(Beginning of THE INPUT)
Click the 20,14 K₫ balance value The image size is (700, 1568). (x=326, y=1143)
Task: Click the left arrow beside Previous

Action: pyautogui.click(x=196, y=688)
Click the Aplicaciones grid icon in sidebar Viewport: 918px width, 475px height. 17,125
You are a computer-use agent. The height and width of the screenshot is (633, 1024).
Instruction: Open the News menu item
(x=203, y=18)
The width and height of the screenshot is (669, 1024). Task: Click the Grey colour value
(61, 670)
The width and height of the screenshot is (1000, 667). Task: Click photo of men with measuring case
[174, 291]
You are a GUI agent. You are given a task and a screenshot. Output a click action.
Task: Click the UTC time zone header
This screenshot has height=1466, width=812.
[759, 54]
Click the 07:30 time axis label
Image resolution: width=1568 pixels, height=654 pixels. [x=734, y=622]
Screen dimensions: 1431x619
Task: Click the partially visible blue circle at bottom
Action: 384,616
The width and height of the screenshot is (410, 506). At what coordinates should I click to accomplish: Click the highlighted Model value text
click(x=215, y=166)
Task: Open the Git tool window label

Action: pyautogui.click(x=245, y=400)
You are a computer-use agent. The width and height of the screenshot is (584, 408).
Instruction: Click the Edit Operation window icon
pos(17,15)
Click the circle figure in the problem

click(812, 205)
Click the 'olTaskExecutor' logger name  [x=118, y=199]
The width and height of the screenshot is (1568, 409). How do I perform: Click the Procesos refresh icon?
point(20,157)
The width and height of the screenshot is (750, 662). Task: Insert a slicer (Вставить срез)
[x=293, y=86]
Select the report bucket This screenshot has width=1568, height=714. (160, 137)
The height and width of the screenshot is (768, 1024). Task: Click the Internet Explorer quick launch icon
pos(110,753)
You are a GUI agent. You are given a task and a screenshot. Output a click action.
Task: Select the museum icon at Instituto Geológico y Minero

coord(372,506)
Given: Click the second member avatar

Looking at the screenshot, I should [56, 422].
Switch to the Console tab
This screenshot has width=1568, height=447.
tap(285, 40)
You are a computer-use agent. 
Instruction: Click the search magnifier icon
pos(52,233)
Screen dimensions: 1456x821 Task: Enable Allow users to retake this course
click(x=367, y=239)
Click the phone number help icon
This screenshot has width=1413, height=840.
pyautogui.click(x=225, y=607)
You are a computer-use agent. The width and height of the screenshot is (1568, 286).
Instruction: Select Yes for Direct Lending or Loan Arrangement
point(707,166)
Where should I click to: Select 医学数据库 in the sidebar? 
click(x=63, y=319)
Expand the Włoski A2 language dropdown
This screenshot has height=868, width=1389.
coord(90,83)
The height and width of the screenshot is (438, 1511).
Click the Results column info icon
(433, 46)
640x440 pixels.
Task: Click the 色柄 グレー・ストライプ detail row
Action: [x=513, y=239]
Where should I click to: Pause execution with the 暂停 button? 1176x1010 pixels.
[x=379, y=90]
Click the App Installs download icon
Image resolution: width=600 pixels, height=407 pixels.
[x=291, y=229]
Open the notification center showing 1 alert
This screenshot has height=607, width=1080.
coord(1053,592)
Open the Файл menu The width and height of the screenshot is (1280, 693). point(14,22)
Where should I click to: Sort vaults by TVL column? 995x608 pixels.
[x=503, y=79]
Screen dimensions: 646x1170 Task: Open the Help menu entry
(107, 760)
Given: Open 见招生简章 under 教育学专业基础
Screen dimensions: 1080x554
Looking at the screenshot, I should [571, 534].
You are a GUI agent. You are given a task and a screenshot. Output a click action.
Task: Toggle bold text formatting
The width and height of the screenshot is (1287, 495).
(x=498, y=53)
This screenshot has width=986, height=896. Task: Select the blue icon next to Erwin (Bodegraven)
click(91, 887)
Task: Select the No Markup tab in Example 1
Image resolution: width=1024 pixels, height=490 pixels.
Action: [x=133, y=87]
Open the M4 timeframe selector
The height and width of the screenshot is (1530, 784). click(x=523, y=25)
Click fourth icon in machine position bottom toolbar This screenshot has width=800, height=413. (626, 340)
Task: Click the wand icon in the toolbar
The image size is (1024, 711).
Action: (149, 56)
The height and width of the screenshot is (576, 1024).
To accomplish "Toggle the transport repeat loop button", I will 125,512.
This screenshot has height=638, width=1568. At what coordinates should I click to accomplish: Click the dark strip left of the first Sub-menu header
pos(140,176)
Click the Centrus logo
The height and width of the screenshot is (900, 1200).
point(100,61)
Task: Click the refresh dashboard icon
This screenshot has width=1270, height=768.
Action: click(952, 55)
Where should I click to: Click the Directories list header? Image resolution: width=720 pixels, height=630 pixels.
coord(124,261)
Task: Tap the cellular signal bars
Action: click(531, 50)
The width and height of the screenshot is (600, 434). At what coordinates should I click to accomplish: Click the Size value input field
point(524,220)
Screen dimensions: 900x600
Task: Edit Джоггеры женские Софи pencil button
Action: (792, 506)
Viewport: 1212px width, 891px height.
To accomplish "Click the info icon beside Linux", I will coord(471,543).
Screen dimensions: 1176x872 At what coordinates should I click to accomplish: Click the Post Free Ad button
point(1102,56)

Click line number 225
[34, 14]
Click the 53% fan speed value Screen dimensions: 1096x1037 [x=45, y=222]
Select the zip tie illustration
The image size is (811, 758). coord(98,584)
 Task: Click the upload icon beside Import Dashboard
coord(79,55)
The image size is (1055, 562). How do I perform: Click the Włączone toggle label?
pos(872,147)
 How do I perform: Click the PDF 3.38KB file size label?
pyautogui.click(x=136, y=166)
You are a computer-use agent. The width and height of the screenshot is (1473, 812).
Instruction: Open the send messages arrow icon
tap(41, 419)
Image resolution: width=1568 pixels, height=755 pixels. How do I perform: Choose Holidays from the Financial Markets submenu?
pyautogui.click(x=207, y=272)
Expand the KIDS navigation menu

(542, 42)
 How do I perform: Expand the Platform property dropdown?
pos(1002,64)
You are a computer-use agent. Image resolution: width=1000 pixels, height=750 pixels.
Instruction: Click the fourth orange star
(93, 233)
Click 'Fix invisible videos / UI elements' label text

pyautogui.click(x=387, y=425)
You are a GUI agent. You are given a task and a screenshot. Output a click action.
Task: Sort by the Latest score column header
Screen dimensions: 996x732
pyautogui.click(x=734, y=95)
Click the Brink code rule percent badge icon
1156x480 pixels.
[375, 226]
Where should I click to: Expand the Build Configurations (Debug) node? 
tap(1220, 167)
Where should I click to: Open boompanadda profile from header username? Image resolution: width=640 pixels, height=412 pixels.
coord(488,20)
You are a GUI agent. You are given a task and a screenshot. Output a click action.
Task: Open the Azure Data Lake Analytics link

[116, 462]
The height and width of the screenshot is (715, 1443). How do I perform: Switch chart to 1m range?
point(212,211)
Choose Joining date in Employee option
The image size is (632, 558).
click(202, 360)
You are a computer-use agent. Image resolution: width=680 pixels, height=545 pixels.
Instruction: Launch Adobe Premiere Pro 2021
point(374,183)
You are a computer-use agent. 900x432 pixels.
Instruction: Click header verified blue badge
(End of THE INPUT)
For the word "toolbar", count the lines of the records above that hold it and state only that count.

2